**Exercise description:** Reproduce the GCC patch discussion below word for word, in full.

**Source excerpt:**
►

Matthew Wahab June 2, 2016, 7:39 a.m. UTC | #15
On 01/06/16 15:43, Christophe Lyon wrote:
> On 13 May 2016 at 15:41, Ramana Radhakrishnan <ramana.gcc@googlemail.com> wrote:
>> On Thu, Apr 28, 2016 at 10:20 AM, Matthew Wahab
>> <matthew.wahab@foss.arm.com> wrote:
>>>
>>> This patch enables data movement for HF-mode values using VFP registers,
>>> when they are available, to support passing arguments and return values
>>> through the registers.
>>>
[..]
>>> HF-mode data moves.
>>>
>>> Tested for arm-none-eabi with cross-compiled check-gcc and for
>>> arm-none-linux-gnueabihf with native bootstrap and make check.
>>>
>>> Ok for trunk?
>>> Matthew
>>
>> This is OK - thanks.
>
> Hi,
>
> I'm seeing regressions on non-hf targets (arm-none-eabi,
> arm-none-linux-gnueabi):
> new FAIL:
> gcc.target/arm/aapcs/neon-vect10.c execution test
> gcc.target/arm/aapcs/neon-vect9.c execution test
>
> I'm using QEMU (2.4.1). You said you tested arm-none-eabi, so I'm
> probably missing something?

◄

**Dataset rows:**
►

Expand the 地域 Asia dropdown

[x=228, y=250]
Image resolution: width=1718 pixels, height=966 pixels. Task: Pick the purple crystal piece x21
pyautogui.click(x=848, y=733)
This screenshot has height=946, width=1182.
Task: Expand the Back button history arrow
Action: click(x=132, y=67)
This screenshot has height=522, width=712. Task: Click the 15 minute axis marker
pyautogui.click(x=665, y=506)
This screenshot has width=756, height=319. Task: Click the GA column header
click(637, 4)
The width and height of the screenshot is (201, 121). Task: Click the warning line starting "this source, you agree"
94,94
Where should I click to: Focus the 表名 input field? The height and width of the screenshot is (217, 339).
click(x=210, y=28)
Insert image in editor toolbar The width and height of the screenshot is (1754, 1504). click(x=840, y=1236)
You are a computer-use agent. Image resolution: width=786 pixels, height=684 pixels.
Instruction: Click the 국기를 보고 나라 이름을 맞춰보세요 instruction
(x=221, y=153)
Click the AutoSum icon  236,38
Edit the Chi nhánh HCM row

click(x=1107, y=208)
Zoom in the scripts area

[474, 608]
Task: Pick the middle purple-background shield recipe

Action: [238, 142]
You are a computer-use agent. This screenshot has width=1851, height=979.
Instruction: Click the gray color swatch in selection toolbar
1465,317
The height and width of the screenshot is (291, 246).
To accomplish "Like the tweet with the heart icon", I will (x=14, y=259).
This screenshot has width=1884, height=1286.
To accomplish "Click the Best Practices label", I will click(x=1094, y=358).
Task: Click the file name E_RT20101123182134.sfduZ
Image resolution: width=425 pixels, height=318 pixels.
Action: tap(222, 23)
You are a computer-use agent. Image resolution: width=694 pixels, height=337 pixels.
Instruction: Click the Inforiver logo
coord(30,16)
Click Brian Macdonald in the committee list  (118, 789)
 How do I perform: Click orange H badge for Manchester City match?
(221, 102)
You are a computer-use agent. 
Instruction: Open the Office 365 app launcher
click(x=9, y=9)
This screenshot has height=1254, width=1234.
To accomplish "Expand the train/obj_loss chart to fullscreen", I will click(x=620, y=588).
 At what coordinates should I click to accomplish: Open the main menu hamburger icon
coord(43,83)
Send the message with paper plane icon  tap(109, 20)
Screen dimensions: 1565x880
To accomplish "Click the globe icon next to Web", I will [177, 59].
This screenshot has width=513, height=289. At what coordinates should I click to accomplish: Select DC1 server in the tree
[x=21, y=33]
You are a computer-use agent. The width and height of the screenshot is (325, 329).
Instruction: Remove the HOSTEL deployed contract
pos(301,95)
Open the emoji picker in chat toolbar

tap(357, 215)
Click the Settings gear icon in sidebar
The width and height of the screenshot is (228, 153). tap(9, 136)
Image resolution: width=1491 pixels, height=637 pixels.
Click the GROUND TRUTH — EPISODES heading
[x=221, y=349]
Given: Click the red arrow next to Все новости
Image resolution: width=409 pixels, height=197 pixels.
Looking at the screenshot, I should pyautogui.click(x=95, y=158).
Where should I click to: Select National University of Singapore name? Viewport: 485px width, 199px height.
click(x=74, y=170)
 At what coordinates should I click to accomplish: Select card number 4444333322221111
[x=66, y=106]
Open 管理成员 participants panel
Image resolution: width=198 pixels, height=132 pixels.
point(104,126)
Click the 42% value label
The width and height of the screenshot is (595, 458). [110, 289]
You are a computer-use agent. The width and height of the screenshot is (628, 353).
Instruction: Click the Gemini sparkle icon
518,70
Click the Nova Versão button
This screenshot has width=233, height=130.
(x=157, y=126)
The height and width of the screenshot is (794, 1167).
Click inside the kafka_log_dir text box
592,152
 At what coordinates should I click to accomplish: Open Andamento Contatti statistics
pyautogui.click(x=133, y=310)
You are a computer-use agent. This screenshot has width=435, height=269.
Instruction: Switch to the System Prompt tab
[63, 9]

◄

**Result of the exercise:**
Matthew Wahab June 2, 2016, 7:39 a.m. UTC | #15
On 01/06/16 15:43, Christophe Lyon wrote:
> On 13 May 2016 at 15:41, Ramana Radhakrishnan <ramana.gcc@googlemail.com> wrote:
>> On Thu, Apr 28, 2016 at 10:20 AM, Matthew Wahab
>> <matthew.wahab@foss.arm.com> wrote:
>>>
>>> This patch enables data movement for HF-mode values using VFP registers,
>>> when they are available, to support passing arguments and return values
>>> through the registers.
>>>
[..]
>>> HF-mode data moves.
>>>
>>> Tested for arm-none-eabi with cross-compiled check-gcc and for
>>> arm-none-linux-gnueabihf with native bootstrap and make check.
>>>
>>> Ok for trunk?
>>> Matthew
>>
>> This is OK - thanks.
>
> Hi,
>
> I'm seeing regressions on non-hf targets (arm-none-eabi,
> arm-none-linux-gnueabi):
> new FAIL:
> gcc.target/arm/aapcs/neon-vect10.c execution test
> gcc.target/arm/aapcs/neon-vect9.c execution test
>
> I'm using QEMU (2.4.1). You said you tested arm-none-eabi, so I'm
> probably missing something?